[Stored records]
====
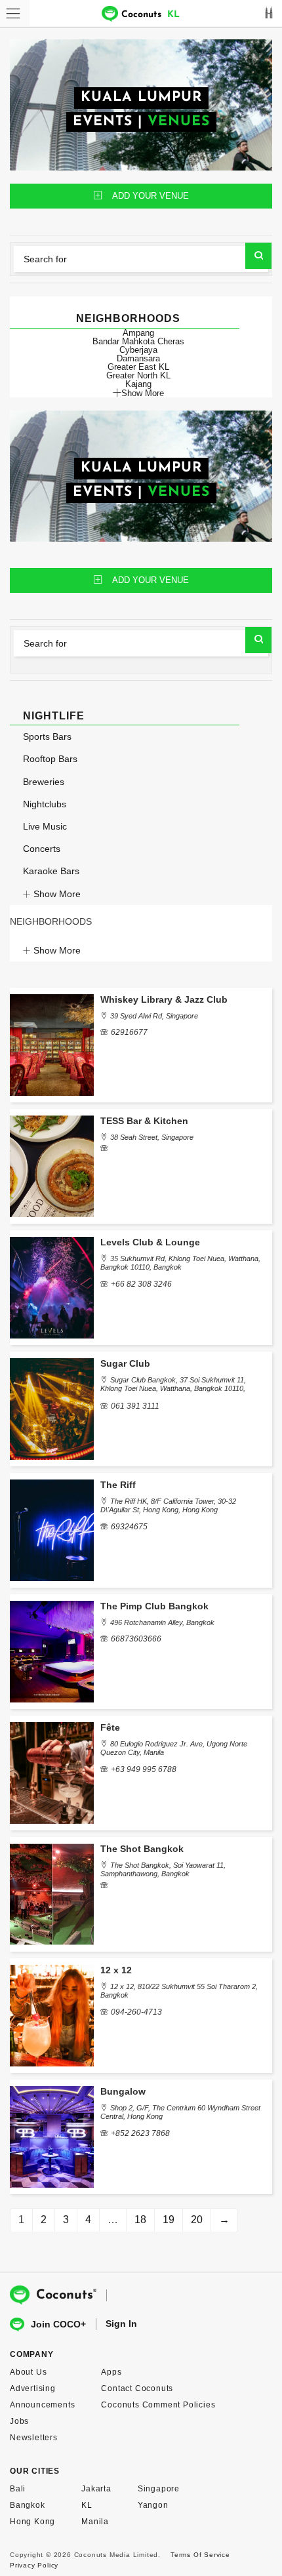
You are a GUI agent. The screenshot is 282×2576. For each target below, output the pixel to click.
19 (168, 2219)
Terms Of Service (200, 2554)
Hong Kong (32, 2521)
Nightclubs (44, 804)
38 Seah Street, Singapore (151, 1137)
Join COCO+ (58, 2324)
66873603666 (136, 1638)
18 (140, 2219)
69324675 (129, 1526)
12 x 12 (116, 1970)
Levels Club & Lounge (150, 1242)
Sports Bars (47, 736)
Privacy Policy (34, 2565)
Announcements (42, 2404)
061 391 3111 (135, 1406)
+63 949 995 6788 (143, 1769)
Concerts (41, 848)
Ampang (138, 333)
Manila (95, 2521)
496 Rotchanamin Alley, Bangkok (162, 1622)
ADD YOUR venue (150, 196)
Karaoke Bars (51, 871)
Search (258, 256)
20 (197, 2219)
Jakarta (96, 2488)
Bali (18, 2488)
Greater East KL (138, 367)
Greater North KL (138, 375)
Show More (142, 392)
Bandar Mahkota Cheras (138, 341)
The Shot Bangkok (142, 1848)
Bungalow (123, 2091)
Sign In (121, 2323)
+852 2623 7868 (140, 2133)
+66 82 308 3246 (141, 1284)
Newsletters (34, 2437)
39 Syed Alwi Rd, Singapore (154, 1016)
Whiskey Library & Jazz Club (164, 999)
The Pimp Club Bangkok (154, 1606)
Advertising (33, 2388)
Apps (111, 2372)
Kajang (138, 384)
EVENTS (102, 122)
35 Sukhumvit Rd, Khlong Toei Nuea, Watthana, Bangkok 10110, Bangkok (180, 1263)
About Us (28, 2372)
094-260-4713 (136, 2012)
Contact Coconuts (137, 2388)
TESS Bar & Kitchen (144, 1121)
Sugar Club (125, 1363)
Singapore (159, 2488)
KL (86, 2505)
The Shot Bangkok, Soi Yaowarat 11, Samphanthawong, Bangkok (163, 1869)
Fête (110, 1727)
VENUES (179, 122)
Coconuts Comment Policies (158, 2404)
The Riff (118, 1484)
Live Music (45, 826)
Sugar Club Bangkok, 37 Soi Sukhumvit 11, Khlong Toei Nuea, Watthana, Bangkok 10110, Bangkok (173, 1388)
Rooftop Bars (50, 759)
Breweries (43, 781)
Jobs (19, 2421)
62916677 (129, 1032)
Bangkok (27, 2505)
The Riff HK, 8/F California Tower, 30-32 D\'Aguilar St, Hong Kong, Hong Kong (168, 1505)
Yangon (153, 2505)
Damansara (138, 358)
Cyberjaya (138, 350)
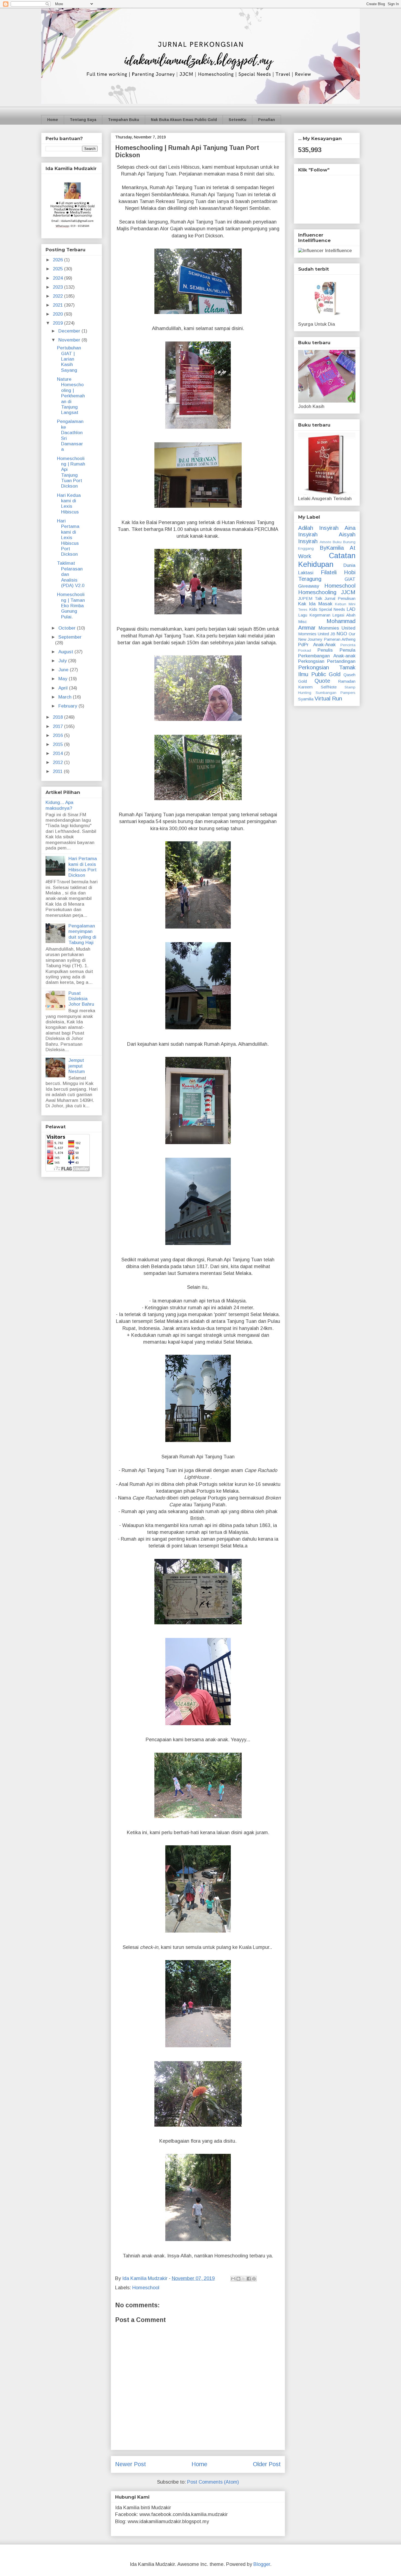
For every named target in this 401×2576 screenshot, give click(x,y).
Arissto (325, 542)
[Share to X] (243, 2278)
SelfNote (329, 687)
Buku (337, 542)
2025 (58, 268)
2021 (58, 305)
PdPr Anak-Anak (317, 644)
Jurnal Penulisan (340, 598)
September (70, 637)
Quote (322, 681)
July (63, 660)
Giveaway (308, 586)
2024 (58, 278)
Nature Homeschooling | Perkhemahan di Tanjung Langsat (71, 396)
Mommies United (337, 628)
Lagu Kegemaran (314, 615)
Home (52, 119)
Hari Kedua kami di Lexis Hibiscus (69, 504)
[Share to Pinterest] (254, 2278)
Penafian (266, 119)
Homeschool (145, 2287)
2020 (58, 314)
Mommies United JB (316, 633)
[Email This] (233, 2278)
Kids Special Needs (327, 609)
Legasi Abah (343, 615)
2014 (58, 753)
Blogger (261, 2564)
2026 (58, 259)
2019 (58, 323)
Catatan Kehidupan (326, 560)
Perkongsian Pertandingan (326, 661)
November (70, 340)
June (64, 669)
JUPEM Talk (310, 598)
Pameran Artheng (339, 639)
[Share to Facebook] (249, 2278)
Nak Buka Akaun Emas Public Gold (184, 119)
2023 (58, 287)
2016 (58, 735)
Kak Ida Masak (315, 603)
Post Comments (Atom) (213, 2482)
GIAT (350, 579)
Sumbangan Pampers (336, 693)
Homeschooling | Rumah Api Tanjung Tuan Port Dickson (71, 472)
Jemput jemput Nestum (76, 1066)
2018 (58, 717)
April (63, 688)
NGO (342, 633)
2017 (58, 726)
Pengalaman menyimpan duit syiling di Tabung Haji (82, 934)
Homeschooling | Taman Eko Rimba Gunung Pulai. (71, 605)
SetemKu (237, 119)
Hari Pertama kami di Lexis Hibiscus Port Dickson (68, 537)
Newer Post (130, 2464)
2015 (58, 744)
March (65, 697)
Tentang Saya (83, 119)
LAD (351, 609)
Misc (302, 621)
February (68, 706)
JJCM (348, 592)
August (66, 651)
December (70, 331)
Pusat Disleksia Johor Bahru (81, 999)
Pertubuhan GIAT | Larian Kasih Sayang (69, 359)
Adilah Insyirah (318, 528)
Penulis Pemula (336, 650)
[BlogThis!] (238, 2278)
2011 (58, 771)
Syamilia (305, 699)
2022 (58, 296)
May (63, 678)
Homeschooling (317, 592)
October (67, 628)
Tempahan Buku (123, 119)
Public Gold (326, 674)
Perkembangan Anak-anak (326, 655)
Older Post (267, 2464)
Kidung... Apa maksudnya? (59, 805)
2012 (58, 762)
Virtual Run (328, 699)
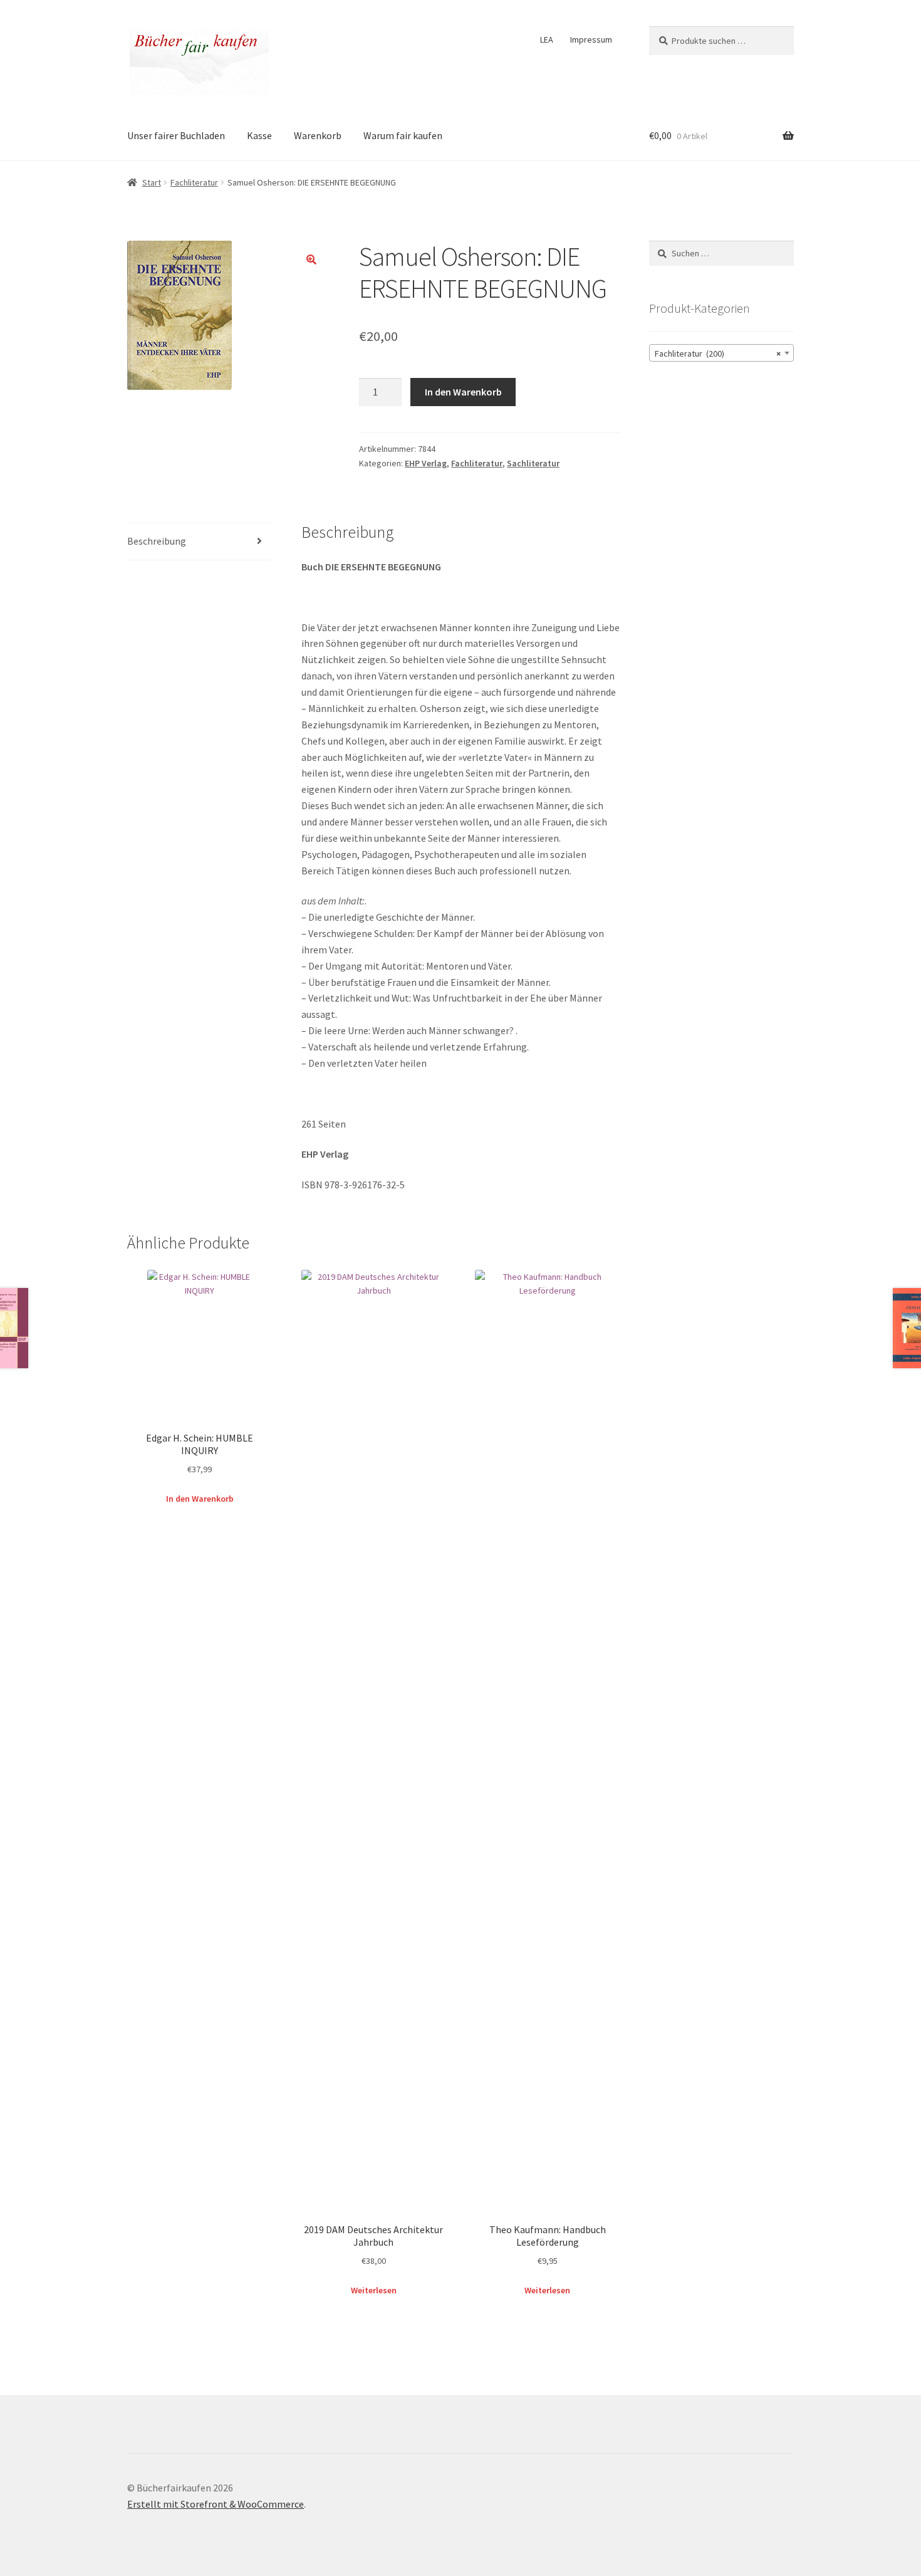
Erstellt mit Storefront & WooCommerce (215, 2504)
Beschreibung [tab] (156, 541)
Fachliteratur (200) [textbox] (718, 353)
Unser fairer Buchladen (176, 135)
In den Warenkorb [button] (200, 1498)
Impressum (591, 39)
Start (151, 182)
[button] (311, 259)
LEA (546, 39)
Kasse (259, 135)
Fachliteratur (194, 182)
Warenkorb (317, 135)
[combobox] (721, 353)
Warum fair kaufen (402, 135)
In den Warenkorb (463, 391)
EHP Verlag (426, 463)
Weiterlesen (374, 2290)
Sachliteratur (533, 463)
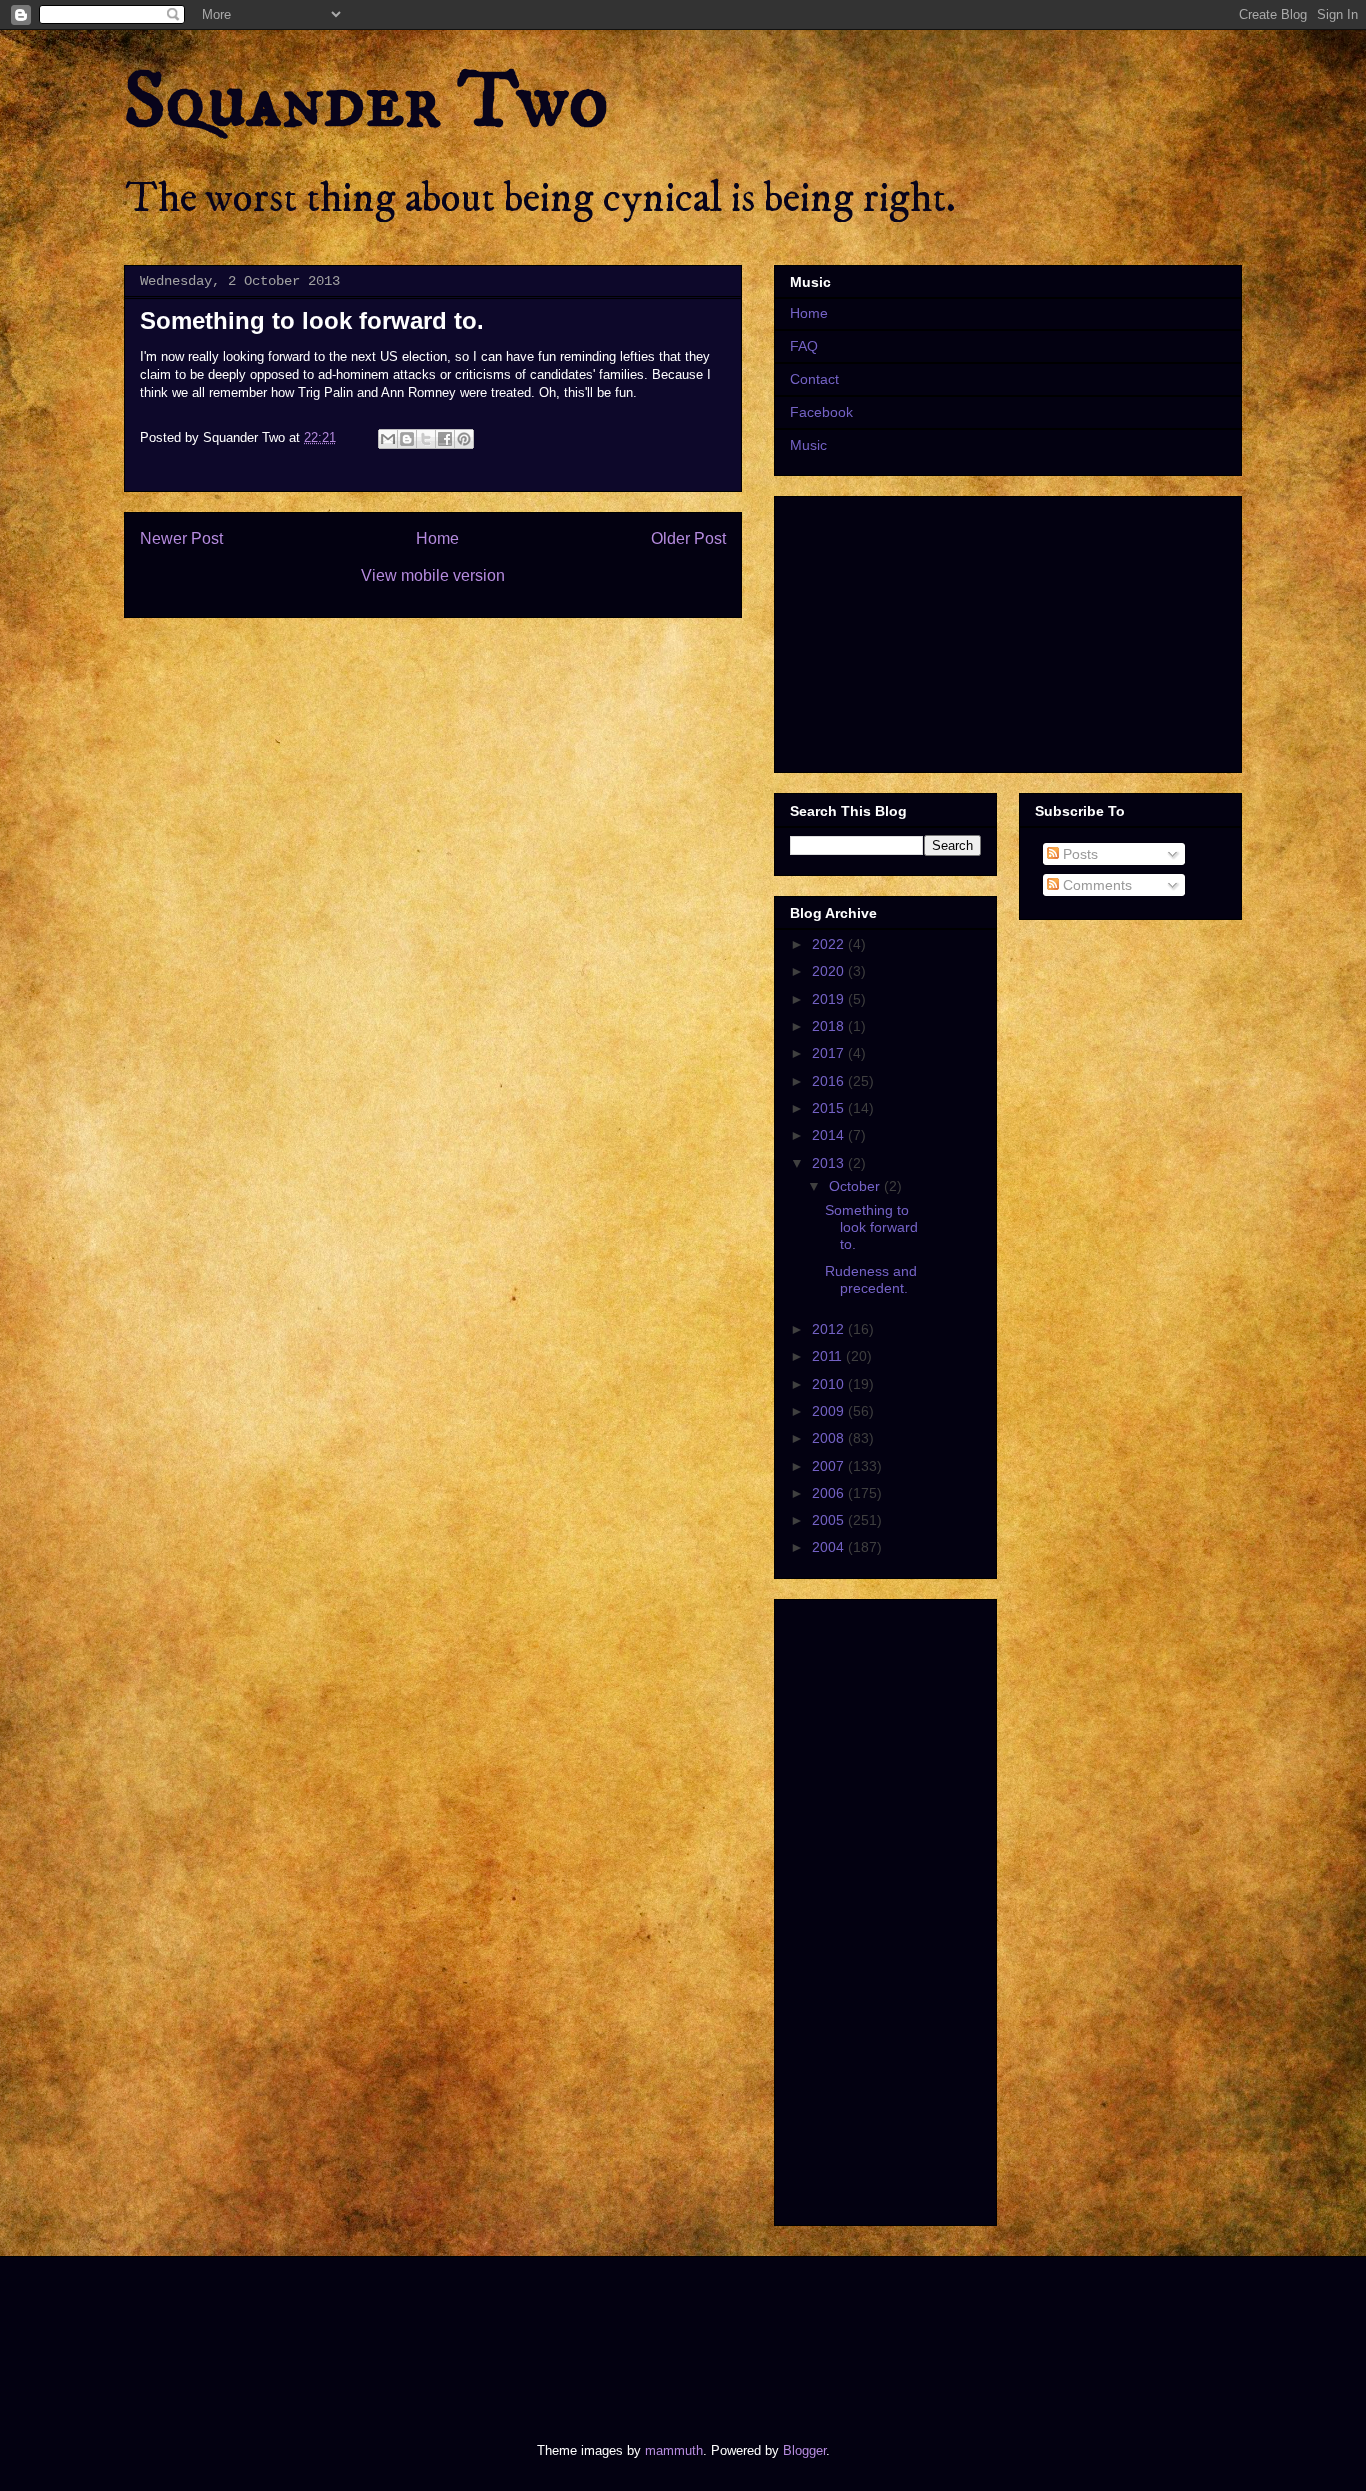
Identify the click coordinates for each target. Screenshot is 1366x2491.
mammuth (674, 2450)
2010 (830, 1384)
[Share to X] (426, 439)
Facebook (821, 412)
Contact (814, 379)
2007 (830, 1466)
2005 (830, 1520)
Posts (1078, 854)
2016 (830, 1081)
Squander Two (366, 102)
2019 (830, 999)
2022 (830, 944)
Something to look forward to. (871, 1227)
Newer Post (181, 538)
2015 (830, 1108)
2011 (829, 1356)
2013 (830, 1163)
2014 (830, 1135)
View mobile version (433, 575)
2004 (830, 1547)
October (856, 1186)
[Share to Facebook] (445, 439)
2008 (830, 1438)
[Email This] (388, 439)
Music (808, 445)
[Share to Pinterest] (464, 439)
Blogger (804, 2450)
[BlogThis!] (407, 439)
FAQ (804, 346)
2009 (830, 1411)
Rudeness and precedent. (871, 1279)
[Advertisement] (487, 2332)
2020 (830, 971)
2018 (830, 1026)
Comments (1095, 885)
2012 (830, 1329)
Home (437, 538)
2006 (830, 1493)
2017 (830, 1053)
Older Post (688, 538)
====
**Exercise requirements:**
Each line from the one containing "2020 (830, 971)" through the last line of the entries above is to be returned exactly, and no others.

**Reply:**
2020 (830, 971)
2018 (830, 1026)
Comments (1095, 885)
2012 (830, 1329)
Home (437, 538)
2006 (830, 1493)
2017 (830, 1053)
Older Post (688, 538)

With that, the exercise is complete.